In a fascinating account of this transformation and his new outlook, Kuyper singled out three events that together brought about under God’s providential working, this shift in his position and allegiance.3

The first of these events was a remarkable and extraordinary providence of God that Kuyper experienced during the preparation and writing of his prize-winning essay on John aLasco, the great Polish Reformer. At the advice of his “loyal counselor and inspiring teacher,” Professor De Vries, Kuyper entered a contest sponsored by the University of Groningen. After a disappointing and largely fruitless search for copies of aLasco’s works in the libraries of the Netherlands and Europe, Kuyper reported back to De Vries his findings. Professor De Vries encouraged Kuyper to visit his father, a minister in Haarlem with an extensive library, to inquire whether he had any Lasciana or copies of a Lasco’s writings. Upon his first visit to the elder De Vries, Kuyper was informed that he would search his library but did not believe that he had much, if anything, to offer Kuyper to pursue his research. Returning a week later by appointment, Kuyper reports as follows what transpired and how it affected him:

You can imagine my feelings when, upon entering the old preacher’s home and having been welcomed in a most friendly manner, I heard him say as if it were the simplest thing in the world: “Here’s what I’ve found,” pointing to an ample pile of duodecimos waiting for me on a table. Truly, I could hardly believe my eyes. How could this be? To have rummaged through all the libraries in our country. To have gone through the catalogues of the major libraries of Europe. To have found nowhere, not even in some forgotten corner…the slightest collection of aLasco’s works. In all the anthologies, in all the guides to rare works, in all the literary compendia I had read time and again that people had simply recopied the titles of aLasco’s works without ever seeing the actual volumes; that his works were considered extremely rare; that most were probably lost for good; and that except for two or three individuals, no one in the last two centuries had actually held them in his hands! Then suddenly, as if by a miracle, to see before me a collection of Lasciana more complete than was—and is to be found in any library in all of Europe…In all honesty you must personally experience such a surprise in your own life struggle to know what it is to encounter a miracle of God on life’s journey.4

Stimulated by the discovery of these works of aLasco, Kuyper went on to write his essay in Latin, as was required, and won the prize. This work then became the basis for his doctoral dissertation on a Lasco. Kuyper’s labors as a student were so intense and exhausting that before completing his doctoral work, he suffered a breakdown and was required to rest for a period of six months.

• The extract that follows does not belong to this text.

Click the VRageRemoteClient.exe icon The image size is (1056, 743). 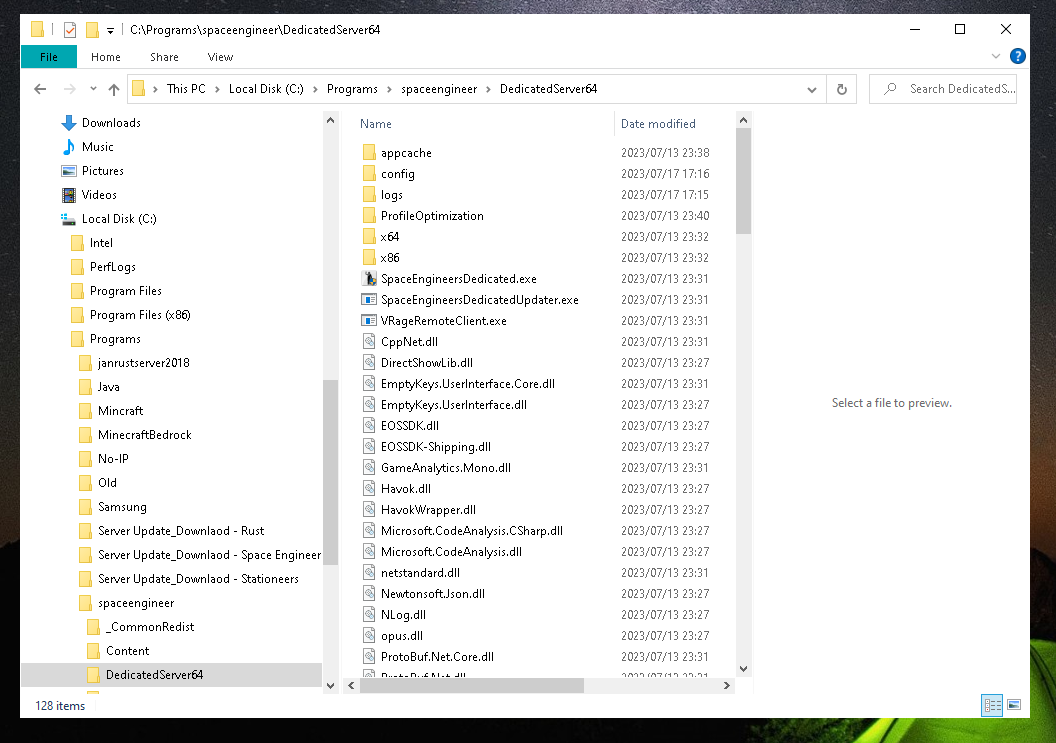point(368,321)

The second of these events was Kuyper’s reading of a famous English novel by Charlotte Yonge, The Heir of Radcliffe. This novel a gift from his fiancee, Johanna,5 was written within the context of John Henry Newman’s Oxford movement and reflects its high-church concept and emphasis reading this novel, Kuyper recounts that he was deeply moved by the spiritual experiences of its hero, Philip de Morville, especially his deep sorrow for his sin and humility of heart:

At that moment—I was by myself—I felt the scene overwhelm me. I read how Philip wept, and, dear brother, tears welled up in my eyes too. I read that Philip knelt and before I knew it, I was kneeling in front of my chair with folded hands. Oh, what my soul experienced at that moment I fully understood only later. Yet, from that moment on I despised what I used to admire and I sought what I had dared to despise.6

Shaken by this experience, Kuyper recognized his own pride and temptation to trust in his own abilities. He also recognized the need for a living church whose ministry and teaching could give birth to and nurture the kind of faith and piety evidenced in the life of Philip, the hero of Charlotte Yonge’s novel.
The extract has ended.